Charaudeau, R. (1992). Grammaire du sens et de l'expression. Hachette.

L’ouvrage de Ratrick Charaudeau, Grammaire du sens et de l'expression (1992), s’inscrit dans la continuité des réflexions sur la construction du sens en discours et vient compléter de manière approfondie les perspectives évoquées précédemment, notamment celle de Jean-Michel Adam. Alors qu’Adam se concentre sur la structuration textuelle et l’organisation interne du discours à travers les connecteurs logiques et autres procédés, Charaudeau propose une approche centrée sur les mécanismes linguistiques et pragmatiques qui sous-tendent la formation du sens, mettant en lumière l’interaction dynamique entre langage et expression de la pensée.
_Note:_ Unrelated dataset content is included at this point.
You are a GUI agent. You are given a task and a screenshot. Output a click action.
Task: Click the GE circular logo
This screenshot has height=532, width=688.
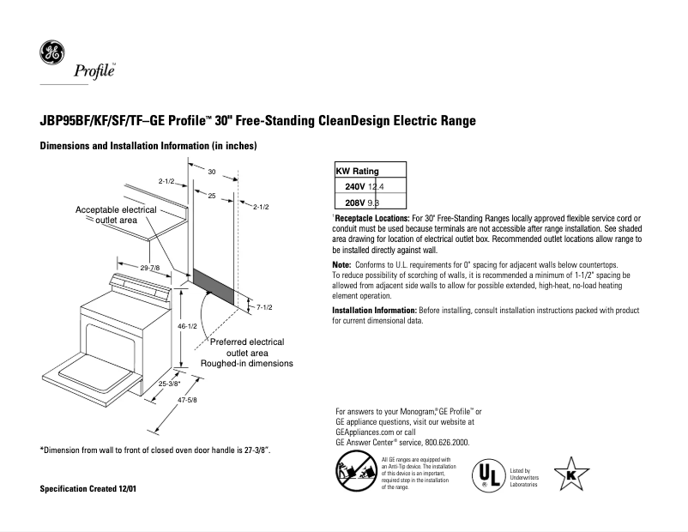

Dans son ouvrage, Charaudeau développe une analyse rigoureuse de la grammaire du sens, qui ne se limite pas à la simple syntaxe ou morphologie, mais englobe la dimension pragmatique et discursive du langage. Cette approche démontre que le sens ne résulte pas uniquement de la disposition linéaire des mots ou des phrases, mais de la façon dont ces éléments sont mobilisés dans une situation communicationnelle précise. En ce sens, les connecteurs logiques ne sont pas de simples marqueurs formels, mais de véritables outils d’ingénierie mentale, permettant à l’énonciateur de construire un réseau cohérent d’idées et de guider le lecteur dans leur réception et interprétation.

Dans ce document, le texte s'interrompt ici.